Boil 12 bright red corn cobs in 3 pints water for 30 minutes. Remove from heat and strain. If needed, add enough water to make 4 cups liquid. Add one package fruit pectin and bring to full boil. Add 4 cups sugar and boil 2 or 3 minutes until jelly stage.

This jelly taste a lot like apple jelly and has an attractive red color.


Wash, peel and pit 4 cups peaches and 5 cups red plums. Cut fruit into small pieces and place in a large pot. Add 8 cups sugar and 1 thinly sliced lemon, stirring well into mix. Boil rapidly, stirring constantly until jellying point is reached, or until thick.

Remove from heat, skim and stir alternately for 5 minutes. Ladle into hot jars; seal.

Yield: 12 half pints. The blending of the two fruit flavors and lemon is the secret of the wonderful flavor.

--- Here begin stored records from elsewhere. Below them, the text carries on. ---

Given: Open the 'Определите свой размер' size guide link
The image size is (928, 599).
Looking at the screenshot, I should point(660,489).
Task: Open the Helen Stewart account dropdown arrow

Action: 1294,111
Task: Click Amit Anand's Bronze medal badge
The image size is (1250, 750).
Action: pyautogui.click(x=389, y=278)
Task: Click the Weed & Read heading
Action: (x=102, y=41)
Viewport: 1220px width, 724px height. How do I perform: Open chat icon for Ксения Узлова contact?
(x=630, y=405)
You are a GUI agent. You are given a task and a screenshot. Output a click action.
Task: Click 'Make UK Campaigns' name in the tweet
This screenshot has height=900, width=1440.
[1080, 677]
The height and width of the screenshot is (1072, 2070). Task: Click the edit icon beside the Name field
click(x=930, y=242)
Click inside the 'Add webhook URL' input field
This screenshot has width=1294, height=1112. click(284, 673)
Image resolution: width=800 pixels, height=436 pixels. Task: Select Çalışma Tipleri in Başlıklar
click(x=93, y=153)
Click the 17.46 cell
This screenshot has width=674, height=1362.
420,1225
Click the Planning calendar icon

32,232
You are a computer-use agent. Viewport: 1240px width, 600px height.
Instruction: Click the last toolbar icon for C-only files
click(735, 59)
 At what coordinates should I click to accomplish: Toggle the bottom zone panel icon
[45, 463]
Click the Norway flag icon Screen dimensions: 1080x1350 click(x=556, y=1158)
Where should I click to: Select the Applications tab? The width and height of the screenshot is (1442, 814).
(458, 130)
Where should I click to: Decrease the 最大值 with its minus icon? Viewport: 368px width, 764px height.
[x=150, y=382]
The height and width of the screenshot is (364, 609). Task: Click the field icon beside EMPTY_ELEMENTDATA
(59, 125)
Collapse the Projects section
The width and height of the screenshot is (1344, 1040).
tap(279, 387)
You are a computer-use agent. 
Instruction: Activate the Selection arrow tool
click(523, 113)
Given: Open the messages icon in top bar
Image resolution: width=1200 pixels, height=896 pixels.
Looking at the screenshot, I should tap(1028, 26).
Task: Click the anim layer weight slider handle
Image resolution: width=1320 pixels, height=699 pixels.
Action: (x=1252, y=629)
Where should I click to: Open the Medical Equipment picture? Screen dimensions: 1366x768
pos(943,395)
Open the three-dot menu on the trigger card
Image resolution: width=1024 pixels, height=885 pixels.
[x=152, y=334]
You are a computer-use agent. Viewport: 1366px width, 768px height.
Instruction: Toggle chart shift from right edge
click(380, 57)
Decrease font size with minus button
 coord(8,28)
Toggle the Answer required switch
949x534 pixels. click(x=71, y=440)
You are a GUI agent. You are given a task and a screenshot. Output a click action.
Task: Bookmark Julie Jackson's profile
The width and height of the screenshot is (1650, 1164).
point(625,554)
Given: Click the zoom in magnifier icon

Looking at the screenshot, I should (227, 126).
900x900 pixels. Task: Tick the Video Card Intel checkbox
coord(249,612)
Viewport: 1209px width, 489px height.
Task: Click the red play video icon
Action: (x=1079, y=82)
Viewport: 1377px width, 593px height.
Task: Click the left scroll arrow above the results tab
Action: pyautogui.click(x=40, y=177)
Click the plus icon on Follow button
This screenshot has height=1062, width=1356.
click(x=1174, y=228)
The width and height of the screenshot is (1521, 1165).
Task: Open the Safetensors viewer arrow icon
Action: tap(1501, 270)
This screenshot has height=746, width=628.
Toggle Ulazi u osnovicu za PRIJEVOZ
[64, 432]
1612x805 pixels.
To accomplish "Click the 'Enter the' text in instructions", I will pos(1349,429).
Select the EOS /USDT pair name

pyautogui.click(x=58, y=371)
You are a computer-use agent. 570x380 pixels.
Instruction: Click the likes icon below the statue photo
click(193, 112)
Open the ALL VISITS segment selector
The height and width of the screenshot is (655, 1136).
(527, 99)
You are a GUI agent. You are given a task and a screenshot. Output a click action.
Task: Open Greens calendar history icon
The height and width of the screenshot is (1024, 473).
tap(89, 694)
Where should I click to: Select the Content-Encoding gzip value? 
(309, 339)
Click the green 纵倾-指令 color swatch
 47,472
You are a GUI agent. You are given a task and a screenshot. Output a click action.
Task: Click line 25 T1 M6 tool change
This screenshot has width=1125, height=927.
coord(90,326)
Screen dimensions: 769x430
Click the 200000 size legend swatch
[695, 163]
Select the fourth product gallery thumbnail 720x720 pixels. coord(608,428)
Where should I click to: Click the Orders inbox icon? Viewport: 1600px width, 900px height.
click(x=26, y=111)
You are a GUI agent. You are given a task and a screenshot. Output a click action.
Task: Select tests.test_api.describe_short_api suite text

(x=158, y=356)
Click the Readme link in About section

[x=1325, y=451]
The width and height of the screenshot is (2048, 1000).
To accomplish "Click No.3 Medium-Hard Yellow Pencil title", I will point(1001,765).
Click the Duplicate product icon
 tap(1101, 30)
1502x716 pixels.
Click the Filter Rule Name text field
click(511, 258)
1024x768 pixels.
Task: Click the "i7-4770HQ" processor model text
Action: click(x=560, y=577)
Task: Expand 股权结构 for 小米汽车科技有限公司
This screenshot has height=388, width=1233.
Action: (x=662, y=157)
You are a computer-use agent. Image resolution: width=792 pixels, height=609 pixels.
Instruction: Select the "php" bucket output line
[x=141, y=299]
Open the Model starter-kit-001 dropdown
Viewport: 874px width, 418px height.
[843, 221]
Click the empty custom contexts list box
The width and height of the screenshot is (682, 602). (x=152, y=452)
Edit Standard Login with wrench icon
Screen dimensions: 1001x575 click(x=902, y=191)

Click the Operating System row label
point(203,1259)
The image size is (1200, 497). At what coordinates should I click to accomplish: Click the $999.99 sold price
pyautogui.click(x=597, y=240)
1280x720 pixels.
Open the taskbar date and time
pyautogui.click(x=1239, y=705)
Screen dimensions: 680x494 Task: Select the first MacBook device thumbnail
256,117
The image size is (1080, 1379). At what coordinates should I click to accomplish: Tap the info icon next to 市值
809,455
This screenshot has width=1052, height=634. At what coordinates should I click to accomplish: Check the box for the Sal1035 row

Wash and cut rhubarb into 1 inch lengths. Place in preserving kettle. Add enough water to prevent from sticking. Cook slowly in covered kettle until soft. Strain through jelly bag. Measure 1 cup juice, add 2T granulated pectin and stir vigorously. Bring to boil. Add 1 cup honey and continue to boil until jelly test is secured.


Boil sassafras roots 1/2 hour and strain. Measure 2 cups of this tea into pan. Add one package of powdered pectin and just barely bring to boil. Add 3 cups honey and 2T of sassafras root bark that has been grated to a fine powder. Simmer 6 minutes.

If anyone out there has some sassafras root bark to share.. please let me know.


Old Mom

1 pint dandelion blossoms 4 cups of sugar
1 quart potable water 1 box Pectin
Strainer Non-copper pot

Gather up about a pint of Dandelion Flowers. Make sure you pop the heads off the green bulb at the back. While you are doing this, put about 5 pint Mason Jars in the oven for 350 for a half-hour. Put the lids on to boil. Boil a Quart of water. After it has boiled, put the dandelion blossoms in the water, and allow to steep, about 15 min. Strain the blossoms out of the water, keeping the water and discarding the blossoms, so it is in a 'tea' state. Take this tea and boil it, then add it to the Pectin to the boiling mixture and stir, boil for a minute. Add 4 cups of sugar, boil for probably 2 min or more... 'til you have a boil that can't be stirred down. It should be a low foam, so you probably won't need to add any butter to act as an 'Anti-foam' agent like in berries jellies. Pour mixture into hot jars, cover with sterile lids, put in a boiling water bath for 25 minutes. Wipe off jars, label with date, done. I always take on jar to put in the fridge to see if no jells. If not, reprocess and add more pectin, or use as a honey. You can do almost any edible blossom in place of dandelions. The critical factor is getting the green part off, not easy on some blossoms. Dandelions are easy in this manner, and plentiful in almost any climate. If you look in the archives, it has 2 recipes as the subject.